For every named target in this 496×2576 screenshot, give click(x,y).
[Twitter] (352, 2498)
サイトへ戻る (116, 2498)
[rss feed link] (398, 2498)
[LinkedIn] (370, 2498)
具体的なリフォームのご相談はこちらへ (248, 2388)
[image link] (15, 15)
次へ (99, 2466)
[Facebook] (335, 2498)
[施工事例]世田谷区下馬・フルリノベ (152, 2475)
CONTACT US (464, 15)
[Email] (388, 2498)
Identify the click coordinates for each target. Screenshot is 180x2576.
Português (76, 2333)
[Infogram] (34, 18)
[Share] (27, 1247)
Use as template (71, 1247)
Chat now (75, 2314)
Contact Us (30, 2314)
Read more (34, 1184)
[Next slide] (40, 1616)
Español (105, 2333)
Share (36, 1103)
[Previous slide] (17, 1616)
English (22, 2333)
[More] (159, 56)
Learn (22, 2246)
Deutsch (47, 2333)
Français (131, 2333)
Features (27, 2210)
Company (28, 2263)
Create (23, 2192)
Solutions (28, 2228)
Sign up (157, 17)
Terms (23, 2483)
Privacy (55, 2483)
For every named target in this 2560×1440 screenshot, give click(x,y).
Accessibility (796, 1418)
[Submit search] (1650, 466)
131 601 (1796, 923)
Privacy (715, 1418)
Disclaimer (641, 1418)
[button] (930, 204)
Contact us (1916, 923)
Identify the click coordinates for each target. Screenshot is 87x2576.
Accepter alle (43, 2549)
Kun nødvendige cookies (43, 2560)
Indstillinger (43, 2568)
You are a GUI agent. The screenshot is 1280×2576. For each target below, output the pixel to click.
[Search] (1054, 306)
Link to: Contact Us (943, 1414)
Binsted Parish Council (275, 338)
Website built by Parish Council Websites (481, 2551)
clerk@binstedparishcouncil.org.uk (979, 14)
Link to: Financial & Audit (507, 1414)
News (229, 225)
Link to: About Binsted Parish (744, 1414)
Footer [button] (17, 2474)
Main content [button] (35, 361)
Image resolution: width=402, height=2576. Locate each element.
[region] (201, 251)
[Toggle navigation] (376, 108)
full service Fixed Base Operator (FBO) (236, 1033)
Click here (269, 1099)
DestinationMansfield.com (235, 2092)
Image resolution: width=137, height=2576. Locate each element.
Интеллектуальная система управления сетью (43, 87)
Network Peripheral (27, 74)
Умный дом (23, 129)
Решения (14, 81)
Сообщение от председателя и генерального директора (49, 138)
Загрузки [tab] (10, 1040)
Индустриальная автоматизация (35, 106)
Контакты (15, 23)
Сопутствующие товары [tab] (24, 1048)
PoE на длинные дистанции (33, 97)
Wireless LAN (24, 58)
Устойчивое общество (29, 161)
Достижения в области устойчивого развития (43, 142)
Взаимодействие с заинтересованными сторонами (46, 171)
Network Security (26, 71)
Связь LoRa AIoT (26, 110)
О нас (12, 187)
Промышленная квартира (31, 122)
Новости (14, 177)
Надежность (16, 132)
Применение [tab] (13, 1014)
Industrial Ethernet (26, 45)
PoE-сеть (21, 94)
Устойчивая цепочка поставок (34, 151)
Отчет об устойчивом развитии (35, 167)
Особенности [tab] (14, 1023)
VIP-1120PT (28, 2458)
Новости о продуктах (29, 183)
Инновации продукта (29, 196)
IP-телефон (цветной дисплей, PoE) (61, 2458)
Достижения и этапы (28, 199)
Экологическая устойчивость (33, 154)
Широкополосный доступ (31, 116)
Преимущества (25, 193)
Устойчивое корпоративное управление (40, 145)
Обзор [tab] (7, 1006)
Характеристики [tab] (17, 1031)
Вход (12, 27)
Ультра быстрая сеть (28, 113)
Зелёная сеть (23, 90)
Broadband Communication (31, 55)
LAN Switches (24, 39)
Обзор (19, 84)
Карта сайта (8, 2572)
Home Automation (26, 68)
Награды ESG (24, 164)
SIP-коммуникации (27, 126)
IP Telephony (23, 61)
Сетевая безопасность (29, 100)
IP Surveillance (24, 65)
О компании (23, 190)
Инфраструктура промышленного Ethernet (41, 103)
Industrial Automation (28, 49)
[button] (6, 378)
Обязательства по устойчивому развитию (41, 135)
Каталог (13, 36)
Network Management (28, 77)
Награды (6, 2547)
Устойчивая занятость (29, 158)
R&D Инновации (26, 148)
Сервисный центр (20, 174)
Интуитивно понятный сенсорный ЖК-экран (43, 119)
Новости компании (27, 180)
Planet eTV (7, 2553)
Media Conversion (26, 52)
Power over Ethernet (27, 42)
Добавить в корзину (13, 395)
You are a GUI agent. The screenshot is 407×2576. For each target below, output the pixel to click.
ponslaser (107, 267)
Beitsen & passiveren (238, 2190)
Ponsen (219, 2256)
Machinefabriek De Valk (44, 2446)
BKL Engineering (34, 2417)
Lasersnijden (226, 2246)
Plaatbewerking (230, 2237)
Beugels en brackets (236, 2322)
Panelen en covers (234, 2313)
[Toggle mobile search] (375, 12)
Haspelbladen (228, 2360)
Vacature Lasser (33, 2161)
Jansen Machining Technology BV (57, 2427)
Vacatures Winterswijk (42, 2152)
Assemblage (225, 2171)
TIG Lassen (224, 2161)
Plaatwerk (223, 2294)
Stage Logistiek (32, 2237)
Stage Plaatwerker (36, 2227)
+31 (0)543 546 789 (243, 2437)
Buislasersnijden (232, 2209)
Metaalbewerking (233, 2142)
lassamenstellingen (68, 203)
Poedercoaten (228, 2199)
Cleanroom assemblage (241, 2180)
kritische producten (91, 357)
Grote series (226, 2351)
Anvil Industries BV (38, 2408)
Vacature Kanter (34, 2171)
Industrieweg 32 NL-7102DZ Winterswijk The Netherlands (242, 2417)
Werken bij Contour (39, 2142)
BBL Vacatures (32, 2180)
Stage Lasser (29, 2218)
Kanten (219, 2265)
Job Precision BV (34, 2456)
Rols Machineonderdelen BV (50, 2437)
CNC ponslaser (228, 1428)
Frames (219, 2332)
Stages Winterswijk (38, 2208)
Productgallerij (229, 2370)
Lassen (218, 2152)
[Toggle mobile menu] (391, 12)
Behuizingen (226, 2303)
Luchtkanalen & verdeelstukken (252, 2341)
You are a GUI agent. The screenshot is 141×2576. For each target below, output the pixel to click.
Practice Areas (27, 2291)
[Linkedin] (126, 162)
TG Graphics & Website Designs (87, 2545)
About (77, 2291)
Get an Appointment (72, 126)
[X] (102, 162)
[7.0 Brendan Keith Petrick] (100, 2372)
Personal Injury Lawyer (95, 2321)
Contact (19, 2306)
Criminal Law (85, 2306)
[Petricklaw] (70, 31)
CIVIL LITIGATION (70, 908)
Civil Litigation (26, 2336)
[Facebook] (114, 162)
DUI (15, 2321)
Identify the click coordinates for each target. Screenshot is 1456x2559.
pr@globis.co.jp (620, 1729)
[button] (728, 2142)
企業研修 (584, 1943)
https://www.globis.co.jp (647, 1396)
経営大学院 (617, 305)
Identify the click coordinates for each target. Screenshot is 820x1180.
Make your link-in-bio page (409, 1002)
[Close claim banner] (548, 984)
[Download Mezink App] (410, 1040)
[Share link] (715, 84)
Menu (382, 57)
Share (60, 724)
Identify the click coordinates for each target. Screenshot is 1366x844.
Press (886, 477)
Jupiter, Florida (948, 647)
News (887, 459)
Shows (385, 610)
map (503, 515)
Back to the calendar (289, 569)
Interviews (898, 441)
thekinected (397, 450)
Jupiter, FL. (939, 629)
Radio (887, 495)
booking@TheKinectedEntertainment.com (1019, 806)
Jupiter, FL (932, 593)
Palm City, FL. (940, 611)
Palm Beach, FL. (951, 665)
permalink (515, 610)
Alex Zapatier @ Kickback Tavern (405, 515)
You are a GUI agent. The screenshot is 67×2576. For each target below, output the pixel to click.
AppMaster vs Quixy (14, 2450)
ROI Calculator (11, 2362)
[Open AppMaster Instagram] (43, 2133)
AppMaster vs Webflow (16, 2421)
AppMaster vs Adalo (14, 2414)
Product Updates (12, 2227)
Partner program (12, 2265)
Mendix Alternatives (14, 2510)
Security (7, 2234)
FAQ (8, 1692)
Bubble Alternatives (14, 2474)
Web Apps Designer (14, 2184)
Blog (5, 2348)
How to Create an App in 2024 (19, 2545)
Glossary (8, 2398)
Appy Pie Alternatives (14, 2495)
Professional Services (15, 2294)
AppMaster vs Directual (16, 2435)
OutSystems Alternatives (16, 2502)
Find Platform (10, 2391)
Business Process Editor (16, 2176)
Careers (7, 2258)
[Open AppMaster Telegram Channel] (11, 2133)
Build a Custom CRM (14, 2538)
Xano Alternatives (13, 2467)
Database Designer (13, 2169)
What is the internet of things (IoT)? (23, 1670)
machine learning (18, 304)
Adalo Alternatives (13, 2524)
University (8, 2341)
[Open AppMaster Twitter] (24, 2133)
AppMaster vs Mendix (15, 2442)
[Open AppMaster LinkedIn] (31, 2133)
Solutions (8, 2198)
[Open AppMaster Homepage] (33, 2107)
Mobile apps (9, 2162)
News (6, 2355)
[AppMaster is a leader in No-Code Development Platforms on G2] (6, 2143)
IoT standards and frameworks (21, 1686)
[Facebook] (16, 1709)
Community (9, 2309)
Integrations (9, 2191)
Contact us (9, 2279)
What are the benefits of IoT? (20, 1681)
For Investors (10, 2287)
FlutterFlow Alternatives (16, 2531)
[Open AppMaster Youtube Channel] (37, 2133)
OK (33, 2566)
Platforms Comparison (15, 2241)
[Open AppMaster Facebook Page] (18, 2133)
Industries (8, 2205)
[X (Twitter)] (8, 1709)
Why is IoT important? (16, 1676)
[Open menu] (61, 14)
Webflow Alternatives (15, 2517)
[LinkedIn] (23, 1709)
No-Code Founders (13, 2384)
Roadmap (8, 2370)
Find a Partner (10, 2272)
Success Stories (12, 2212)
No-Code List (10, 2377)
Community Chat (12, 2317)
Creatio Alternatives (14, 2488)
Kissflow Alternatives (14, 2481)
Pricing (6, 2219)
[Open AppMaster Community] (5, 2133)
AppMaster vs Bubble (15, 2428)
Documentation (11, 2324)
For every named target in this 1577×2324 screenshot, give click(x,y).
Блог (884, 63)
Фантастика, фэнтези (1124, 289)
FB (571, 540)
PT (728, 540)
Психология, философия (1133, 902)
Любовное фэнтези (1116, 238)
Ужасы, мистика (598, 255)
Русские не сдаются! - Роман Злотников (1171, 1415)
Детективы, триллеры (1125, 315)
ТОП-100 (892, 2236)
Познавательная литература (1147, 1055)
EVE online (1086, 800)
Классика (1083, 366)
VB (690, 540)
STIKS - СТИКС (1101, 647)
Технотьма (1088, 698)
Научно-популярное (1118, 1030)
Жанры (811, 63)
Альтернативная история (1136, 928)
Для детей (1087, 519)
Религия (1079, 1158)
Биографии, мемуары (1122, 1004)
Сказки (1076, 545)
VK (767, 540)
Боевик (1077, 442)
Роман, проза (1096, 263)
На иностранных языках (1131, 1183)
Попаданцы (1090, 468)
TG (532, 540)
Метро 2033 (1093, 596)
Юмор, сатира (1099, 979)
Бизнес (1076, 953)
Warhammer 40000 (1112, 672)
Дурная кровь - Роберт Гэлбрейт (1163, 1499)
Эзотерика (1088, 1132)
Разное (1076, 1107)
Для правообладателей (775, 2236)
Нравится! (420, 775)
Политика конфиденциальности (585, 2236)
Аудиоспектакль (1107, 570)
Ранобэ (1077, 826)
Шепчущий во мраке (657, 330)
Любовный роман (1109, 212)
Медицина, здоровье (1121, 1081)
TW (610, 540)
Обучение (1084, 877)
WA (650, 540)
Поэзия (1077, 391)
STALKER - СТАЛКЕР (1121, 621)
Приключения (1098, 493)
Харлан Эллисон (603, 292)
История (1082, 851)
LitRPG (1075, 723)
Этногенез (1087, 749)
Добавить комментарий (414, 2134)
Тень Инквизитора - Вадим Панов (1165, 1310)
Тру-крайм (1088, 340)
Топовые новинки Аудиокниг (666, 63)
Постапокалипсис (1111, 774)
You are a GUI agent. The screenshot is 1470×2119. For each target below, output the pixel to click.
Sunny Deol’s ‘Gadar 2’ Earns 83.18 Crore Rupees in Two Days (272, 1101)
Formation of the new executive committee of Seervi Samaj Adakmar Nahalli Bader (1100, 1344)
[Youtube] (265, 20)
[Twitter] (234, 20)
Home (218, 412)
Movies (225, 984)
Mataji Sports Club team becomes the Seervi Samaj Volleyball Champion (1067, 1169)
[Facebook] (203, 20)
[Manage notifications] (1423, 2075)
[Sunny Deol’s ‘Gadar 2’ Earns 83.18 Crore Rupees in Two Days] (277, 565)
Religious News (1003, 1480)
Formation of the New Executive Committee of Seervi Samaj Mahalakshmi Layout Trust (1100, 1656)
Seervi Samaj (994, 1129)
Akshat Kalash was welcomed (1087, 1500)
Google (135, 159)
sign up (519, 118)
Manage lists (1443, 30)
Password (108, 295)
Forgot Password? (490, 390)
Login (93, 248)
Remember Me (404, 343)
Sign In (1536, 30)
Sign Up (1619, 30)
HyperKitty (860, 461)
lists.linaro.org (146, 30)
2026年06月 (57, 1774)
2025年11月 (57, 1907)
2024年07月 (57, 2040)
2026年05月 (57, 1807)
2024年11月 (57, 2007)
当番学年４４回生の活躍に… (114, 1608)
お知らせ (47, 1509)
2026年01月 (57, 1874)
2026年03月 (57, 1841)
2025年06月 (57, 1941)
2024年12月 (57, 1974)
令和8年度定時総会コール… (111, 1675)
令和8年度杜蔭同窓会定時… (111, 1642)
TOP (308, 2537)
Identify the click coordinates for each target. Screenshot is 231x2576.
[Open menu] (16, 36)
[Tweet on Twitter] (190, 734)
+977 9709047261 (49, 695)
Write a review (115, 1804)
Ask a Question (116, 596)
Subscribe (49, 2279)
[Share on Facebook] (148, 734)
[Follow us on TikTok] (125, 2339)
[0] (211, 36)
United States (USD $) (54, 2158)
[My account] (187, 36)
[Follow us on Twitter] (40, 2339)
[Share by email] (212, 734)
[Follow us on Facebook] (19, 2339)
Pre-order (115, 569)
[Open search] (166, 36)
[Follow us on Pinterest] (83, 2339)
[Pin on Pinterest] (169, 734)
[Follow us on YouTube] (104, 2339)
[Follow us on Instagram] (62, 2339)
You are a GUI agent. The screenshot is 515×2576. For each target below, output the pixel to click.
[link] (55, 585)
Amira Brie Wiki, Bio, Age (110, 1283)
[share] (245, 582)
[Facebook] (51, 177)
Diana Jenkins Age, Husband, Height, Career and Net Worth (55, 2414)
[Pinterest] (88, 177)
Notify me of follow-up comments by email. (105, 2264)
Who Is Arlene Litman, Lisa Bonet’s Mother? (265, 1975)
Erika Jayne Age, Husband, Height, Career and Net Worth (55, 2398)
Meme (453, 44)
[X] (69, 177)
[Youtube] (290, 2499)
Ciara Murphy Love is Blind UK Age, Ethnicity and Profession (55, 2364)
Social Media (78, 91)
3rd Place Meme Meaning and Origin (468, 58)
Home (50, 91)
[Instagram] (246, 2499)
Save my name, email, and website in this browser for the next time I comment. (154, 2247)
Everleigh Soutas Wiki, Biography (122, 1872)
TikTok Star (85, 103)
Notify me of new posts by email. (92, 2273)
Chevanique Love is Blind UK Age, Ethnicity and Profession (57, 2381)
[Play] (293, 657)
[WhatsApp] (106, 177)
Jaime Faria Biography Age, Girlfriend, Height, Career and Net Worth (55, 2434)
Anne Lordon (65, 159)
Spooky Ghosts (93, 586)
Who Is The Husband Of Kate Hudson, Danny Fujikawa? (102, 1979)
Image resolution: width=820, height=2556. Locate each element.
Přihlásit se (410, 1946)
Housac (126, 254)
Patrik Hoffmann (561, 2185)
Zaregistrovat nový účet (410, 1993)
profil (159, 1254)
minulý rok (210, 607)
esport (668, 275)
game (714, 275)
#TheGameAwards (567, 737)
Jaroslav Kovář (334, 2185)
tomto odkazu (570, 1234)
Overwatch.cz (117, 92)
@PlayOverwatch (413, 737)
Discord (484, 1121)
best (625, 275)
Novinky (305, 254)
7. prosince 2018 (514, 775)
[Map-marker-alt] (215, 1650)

^^^^^^^^^^^^^^^^

ABOUT THIS EXERCISE:
Go through the listing, and whenever a line contains the string "Worth", copy that line.

ANSWER SECTION:
Diana Jenkins Age, Husband, Height, Career and Net Worth (55, 2414)
Erika Jayne Age, Husband, Height, Career and Net Worth (55, 2398)
Jaime Faria Biography Age, Girlfriend, Height, Career and Net Worth (55, 2434)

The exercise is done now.